Tuesday, 15 March 2022

85th anniversary of HPL’ s death

Lover of hills and fields and towns antique,
How hast thou wandered hence
On ways not found before,
Beyond the dawnward spires of Providence?
“To Howard Philips Lovecraft” by Clark Ashton Smith
***
On this day 85 years ago, H.P. Lovecraft passed away in Providence, RI. According to his main biographer, S.T. Joshi*,
He [HPL] was pronounced dead at 7.15 a.m. That evening Anne [one of HPL’s aunts] telegraphed a reply to Barlow [HPL’s friend and colleague]:
HOWARD DIED THIS MORNING NOTHING TO DO THANKS.
[…]
A funeral service was held on March 18 at the chapel of Horace B. Knowles’s Sons at 187 Benefit Street. Only a small number of friends and relatives were there—Annie, Harry Brobst and his wife, and Annie’s friend Edna Lewis. These individuals then attended the actual burial at Swan Point Cemetery, where they were joined by Edward H. Cole and his wife and Ethel Phillips Morrish, Lovecraft’s second cousin. […] Lovecraft’s name was inscribed only on the central shaft of the Phillips plot, below those of his father and mother: “their son / HOWARD P. LOVECRAFT / 1890–1937.” It took forty years for Lovecraft and his mother to receive separate stones.
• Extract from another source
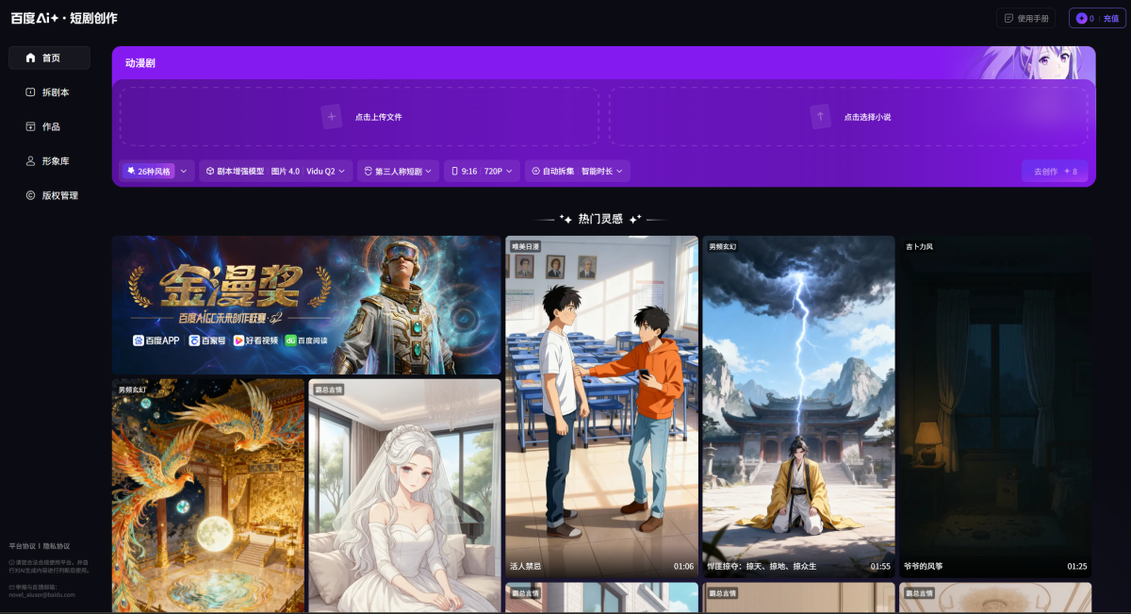
Task: Click the purple coin icon beside 充值
Action: (1081, 18)
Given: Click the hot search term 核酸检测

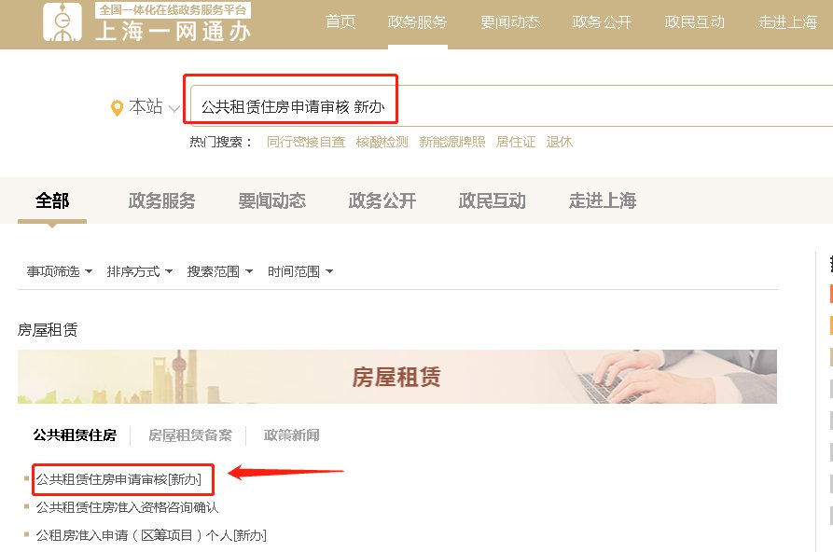Looking at the screenshot, I should click(x=382, y=142).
...He passed away in desperate precarity, poverty even, not knowing about the astounding impact his writings would have on the whole lore of weird/horror/sci fi literature of the 20th and 21st centuries. But, at least, at the very end Lovecraft (“Yrs for the Sign of Nodens—Ech-Pi-El”) would know that he was backed up by the Weird amateurdom, which transformed later into an ocean of literary/academic Lovecraftiana.
I guess there is no point right now to add anything else to my love and appreciation of HPL’s writings; I’ve mentioned that often enough. It is also true that given the current circumstances, the struggle to write anything remotely academic is as real as ever. Yet there is one thing that resonates with my (fairly chaotic) thoughts at the moment: the following excerpt from his essay “The Despised Pastoral” (1918):
It is not impossible that the intellectual upheaval attendant upon the present conflict will bring about a general simplification and rectification of taste, and an appreciation of the value of pure imaginary beauty in a world so full of actual misery, which may combine to restore the despised pastoral to its proper station.**
I want to believe that the despised pastoral—and also the despised academic writings about whatever subject you chose—will be restored, because even at the very edge of the abyss a weak, fragile and confused humankind can brace itself in the final attempt not to fail. Otherwise we all are doomed, and, tragically, none of the Great Old Ones would be the reason for the failure but ourselves.
Rest in peace, Old Gent.
____________________________
* Joshi, S.T. I am Providence: The Life and Times of H.P. Lovecraft. Vol.2. New York, NY: Hippocampus Press; 2013; 1008-1009.
** Collected Essays, Volume 2: Literary Criticism. By H.P. Lovecraft, Edited by S.T. Joshi. New York, NY: Hippocampus Press; 2004; 22–23.